RECORDS SUPPLIED section start

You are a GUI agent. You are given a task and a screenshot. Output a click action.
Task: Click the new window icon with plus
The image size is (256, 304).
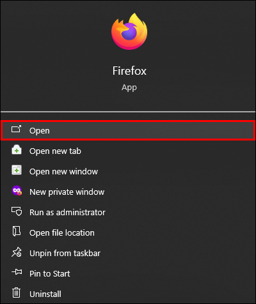coord(17,170)
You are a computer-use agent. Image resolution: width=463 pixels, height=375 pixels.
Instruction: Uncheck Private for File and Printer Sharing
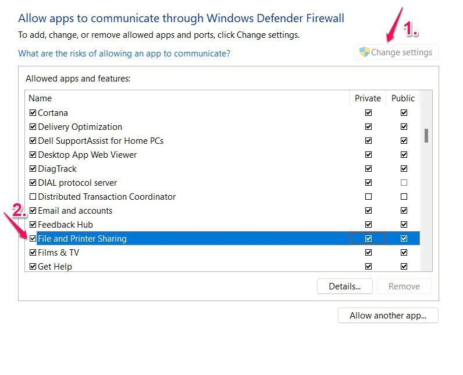click(x=368, y=239)
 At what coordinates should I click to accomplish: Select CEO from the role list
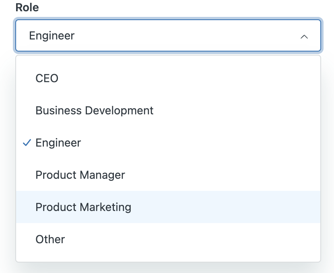[x=47, y=78]
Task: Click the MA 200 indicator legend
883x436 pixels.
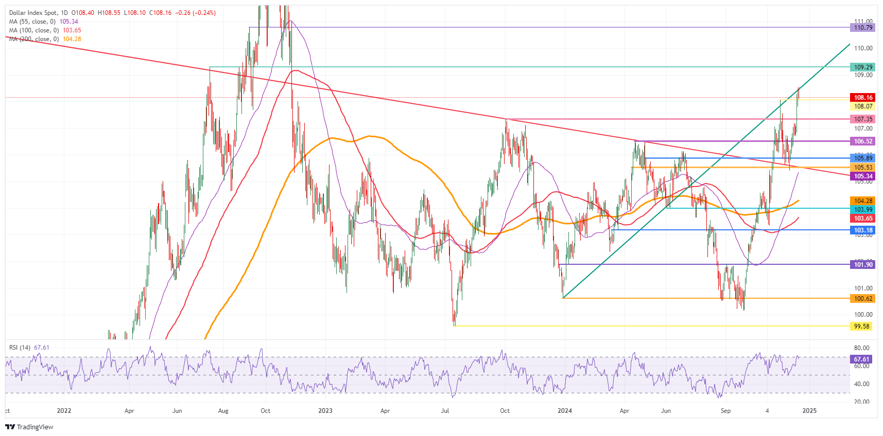Action: [33, 39]
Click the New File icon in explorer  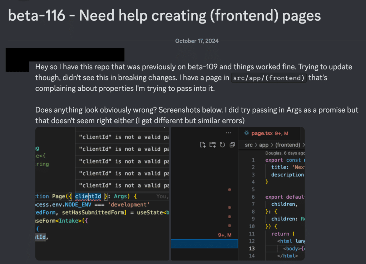(203, 145)
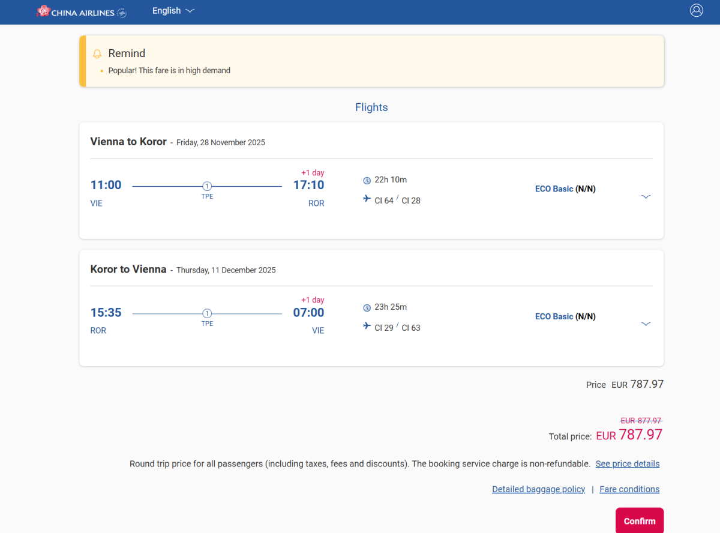Open the Detailed baggage policy link
The height and width of the screenshot is (533, 720).
pos(538,489)
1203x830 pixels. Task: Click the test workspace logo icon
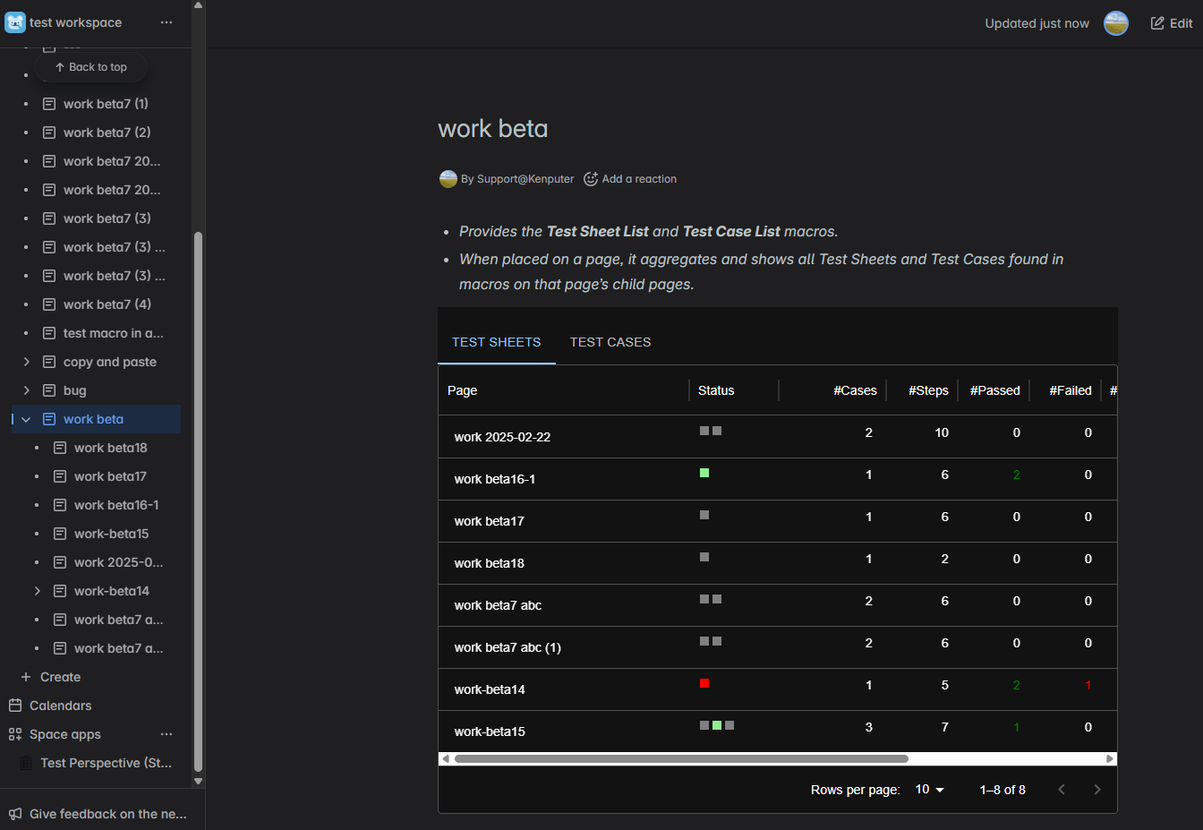point(15,22)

RECORDS SUPPLIED section end

- **TASK REQUIREMENTS**
Return only the count of lines in the listing above that hold the string "agent".

- **WORKED SOLUTION**
2